→ **Aim of the exercise**:
Work out how many lines in the entries contain the string "tweet", and give nothing but that number.

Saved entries

************

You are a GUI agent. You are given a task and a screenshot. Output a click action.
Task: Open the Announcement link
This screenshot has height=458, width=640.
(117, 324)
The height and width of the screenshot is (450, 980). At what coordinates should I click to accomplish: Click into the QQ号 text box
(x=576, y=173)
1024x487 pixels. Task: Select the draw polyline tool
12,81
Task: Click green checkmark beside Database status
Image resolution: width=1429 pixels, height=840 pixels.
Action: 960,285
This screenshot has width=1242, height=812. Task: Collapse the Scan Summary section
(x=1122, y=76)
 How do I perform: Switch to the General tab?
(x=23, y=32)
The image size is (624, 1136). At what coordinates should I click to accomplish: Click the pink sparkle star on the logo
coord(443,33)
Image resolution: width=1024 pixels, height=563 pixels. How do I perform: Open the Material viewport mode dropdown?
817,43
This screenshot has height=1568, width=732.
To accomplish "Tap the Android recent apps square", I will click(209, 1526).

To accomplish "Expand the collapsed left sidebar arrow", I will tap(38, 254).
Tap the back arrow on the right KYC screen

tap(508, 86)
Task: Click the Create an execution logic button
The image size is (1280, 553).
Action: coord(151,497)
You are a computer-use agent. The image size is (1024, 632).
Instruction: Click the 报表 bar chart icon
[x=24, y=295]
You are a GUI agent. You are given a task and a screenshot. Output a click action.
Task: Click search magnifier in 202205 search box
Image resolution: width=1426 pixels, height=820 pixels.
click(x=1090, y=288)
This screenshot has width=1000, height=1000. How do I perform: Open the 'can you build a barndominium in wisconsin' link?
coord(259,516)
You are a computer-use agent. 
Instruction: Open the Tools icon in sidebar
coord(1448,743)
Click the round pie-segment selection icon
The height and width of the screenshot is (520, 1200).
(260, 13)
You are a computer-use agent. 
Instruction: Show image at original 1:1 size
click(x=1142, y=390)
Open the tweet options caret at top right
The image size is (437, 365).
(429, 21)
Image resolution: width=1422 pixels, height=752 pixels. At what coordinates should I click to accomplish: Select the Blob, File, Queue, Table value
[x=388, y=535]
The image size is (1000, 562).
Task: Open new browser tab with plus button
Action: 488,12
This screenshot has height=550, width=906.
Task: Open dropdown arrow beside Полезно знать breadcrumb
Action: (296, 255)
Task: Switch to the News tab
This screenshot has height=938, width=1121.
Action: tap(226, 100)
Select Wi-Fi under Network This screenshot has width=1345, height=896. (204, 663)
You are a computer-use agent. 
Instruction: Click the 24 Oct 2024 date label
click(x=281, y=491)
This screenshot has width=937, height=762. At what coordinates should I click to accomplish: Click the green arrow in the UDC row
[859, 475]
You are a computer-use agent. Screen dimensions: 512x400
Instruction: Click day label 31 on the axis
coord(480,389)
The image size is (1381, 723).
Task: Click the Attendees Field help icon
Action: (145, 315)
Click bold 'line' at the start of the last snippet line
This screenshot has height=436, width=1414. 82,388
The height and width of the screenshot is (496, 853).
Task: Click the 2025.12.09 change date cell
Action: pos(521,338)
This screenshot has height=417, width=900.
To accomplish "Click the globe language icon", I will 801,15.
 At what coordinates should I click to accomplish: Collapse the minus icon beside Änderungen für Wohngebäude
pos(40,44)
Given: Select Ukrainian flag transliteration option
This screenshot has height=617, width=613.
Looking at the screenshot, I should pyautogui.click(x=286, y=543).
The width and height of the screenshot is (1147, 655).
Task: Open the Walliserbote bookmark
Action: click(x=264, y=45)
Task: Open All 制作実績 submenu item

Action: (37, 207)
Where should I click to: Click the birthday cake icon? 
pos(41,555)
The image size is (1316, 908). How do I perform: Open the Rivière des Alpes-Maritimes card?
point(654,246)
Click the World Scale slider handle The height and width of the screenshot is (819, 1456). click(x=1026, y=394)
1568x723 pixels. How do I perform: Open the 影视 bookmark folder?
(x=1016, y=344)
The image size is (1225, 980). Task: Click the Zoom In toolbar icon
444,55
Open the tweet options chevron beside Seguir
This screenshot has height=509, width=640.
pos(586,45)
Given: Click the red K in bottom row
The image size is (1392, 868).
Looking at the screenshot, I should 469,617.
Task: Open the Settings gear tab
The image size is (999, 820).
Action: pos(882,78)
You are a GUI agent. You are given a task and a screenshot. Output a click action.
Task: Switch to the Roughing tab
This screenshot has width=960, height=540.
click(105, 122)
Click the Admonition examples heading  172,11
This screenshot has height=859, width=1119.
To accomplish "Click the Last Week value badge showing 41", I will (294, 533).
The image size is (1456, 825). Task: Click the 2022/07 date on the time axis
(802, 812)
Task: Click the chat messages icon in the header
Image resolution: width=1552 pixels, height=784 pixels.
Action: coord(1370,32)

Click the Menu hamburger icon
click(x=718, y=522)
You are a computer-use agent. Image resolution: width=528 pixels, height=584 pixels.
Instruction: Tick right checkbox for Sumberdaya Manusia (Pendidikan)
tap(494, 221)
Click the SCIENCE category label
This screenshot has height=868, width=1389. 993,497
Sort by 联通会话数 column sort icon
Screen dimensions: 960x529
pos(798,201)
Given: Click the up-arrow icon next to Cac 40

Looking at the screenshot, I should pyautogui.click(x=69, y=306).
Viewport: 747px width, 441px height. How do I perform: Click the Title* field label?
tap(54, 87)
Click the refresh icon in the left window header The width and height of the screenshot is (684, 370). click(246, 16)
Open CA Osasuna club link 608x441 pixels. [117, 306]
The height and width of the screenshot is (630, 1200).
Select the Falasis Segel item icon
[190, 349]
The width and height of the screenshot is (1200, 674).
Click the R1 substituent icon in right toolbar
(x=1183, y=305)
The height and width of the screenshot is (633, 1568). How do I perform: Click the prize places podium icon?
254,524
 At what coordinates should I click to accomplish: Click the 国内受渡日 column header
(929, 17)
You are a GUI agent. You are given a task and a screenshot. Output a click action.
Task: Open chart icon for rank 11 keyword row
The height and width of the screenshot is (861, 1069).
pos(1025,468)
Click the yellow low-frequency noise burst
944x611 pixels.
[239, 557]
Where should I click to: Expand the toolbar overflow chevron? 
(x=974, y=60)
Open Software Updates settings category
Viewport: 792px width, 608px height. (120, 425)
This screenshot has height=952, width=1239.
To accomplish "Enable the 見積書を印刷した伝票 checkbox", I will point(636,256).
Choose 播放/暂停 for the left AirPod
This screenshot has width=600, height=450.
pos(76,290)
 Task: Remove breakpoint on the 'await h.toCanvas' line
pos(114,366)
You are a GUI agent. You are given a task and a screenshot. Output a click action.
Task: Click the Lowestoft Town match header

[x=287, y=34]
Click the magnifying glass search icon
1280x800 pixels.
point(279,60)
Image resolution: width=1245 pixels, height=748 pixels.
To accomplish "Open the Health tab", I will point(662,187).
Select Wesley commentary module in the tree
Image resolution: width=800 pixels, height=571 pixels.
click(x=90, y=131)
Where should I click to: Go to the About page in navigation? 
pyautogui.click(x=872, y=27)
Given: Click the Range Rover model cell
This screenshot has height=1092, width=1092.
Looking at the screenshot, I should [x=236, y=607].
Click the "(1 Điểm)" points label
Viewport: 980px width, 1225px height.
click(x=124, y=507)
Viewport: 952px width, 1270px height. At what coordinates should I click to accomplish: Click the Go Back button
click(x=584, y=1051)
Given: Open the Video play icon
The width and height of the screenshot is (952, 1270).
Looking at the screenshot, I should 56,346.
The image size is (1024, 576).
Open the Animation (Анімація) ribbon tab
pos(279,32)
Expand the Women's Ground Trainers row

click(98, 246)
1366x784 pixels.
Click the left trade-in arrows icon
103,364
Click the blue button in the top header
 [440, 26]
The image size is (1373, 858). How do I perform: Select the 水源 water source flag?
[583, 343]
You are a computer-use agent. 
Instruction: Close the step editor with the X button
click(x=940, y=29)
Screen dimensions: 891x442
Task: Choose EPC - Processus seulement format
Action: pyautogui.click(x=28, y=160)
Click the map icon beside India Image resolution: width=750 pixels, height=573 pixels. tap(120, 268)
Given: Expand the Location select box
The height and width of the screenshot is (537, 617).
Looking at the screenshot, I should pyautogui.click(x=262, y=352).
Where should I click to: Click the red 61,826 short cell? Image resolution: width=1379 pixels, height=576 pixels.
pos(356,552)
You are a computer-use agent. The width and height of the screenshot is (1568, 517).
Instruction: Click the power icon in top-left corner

************

→ **Written response**:
2